● THE INPUT:

***

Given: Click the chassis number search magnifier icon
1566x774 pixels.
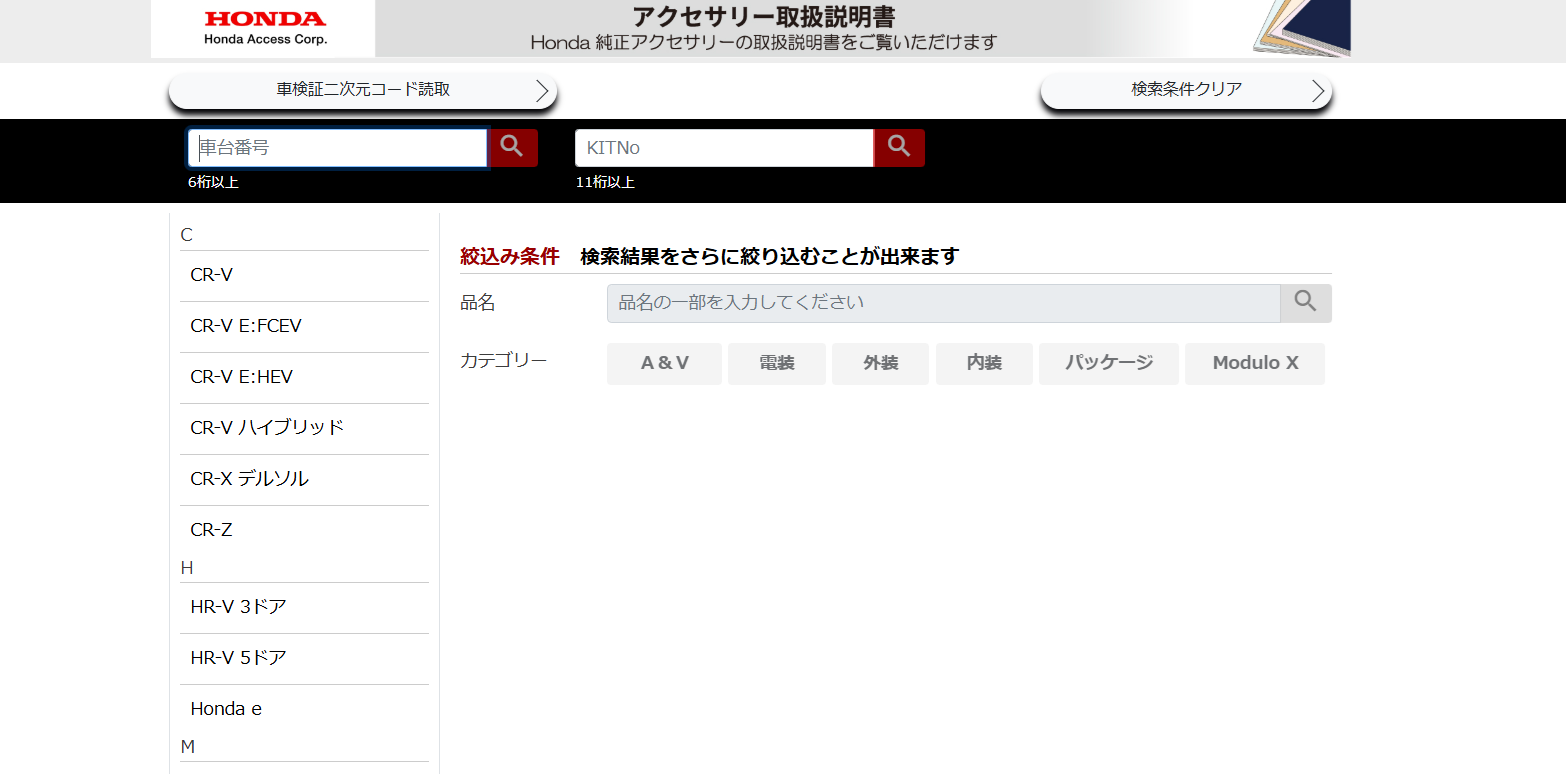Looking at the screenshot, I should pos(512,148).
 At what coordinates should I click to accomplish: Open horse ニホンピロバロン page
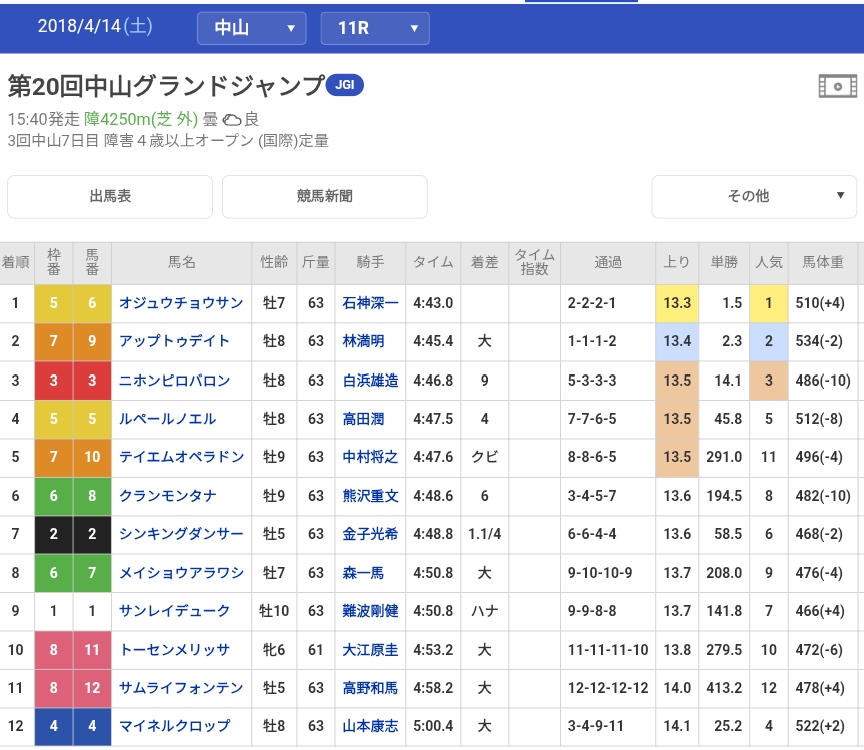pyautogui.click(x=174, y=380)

***

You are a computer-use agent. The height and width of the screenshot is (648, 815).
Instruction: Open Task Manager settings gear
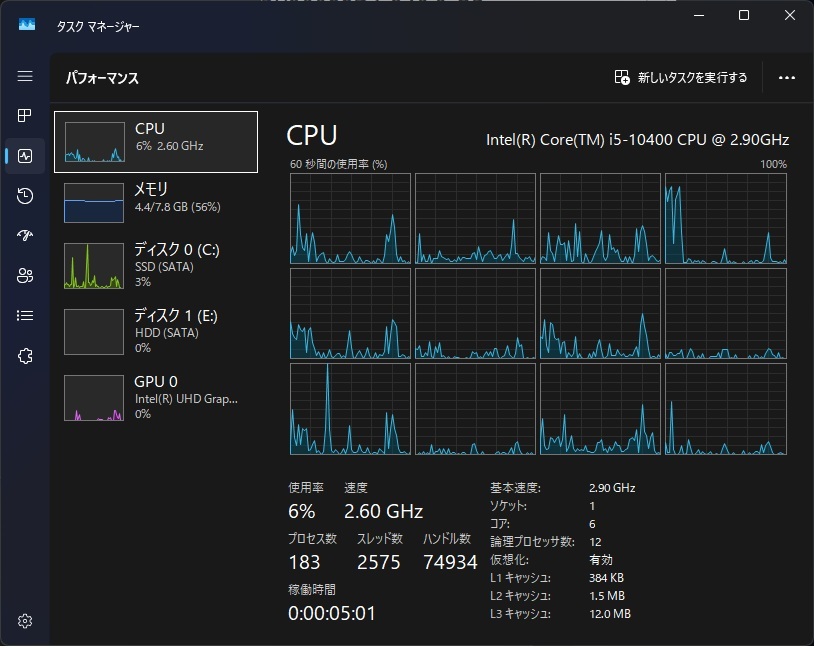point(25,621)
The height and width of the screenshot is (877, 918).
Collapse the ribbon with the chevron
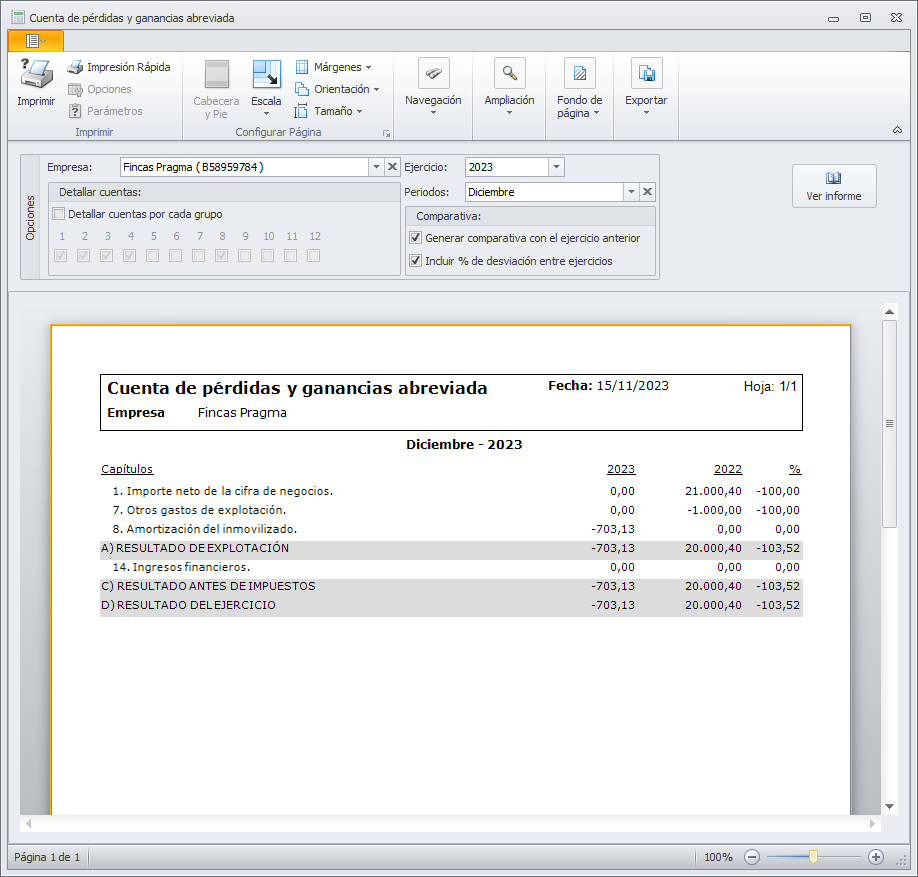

***

● AIM OF THE TASK: Although the records hold pictures, the copy must not; give again exactly the lines from the one with "Instruction: Open Task Manager settings gear" through the one with "Collapse the ribbon with the chevron".

● PROBLEM SOLUTION:
Instruction: Open Task Manager settings gear
point(25,621)
The height and width of the screenshot is (877, 918).
Collapse the ribbon with the chevron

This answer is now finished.